On n’aura une idée de l’ampleur du travail accompli par Michel Husson en regardant son site « hussonet », qui est une mine documentaire sans pareille, constitué autant de textes courts et pédagogiques que d’analyses approfondies grâce à une maîtrise des outils économétriques lui permettant de montrer l’inanité de beaucoup de travaux académiques se réclamant de l’orthodoxie, comme la baisse des salaires qui devrait soi-disant augmenter l’emploi, ou bien, lui le mathématicien-statisticien, de mettre en évidence la prétention scientifique des modèles néoclassiques.
Mais cette maîtrise qu’il déployait professionnellement, notamment à l’Institut de recherches économiques et sociales (Ires) dans la dernière partie de sa carrière, il la mettait à disposition en participant le plus activement possible aux associations engagées dans la bataille sociale : Attac, la Fondation Copernic, les Economistes atterrés, sans parler de ses engagements syndicaux et politiques. On ne compte plus ses contributions à des œuvres collectives sur la crise du capitalisme, les retraites ou la dette publique, notamment sa participation à l’Audit de la dette publique grecque en 2015 à Athènes.
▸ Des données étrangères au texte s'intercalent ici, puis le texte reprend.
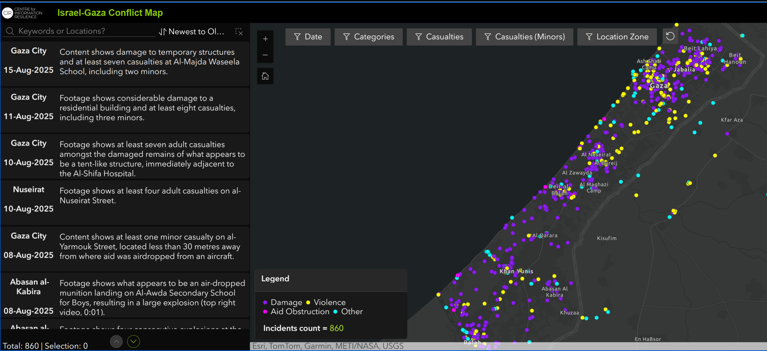Screen dimensions: 767x351
Task: Open the Abasan al-Kabira 08-Aug-2025 entry
Action: (x=125, y=295)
On aura aussi un aperçu de l’intelligence de son humour si on lit la citation grotesque d’un économiste bien-pensant le concernant, qu’il avait mise en exergue de son site : Michel Husson, « idéologue inconnu du monde académique se livrant à une critique incompétente ».
C’est que Michel Husson restera aussi pour sa contribution à la démystification de la prétendue épistémologie de l’économie néoclassique, car, pour lui, ce qui importait sans doute le plus, c’était de replacer l’économie dans le cadre des rapports sociaux d’exploitation et d’aliénation. Du point de vue de Michel Husson, l’analyse en termes de classes n’a pas pris une ride. Que son message puisse être poursuivi dans les batailles sociales qui restent devant nous. Sa disparition nous bouleverse. Pas seulement pour son talent qui s’en va, mais pour la place qu’il tenait amicalement dans un combat collectif.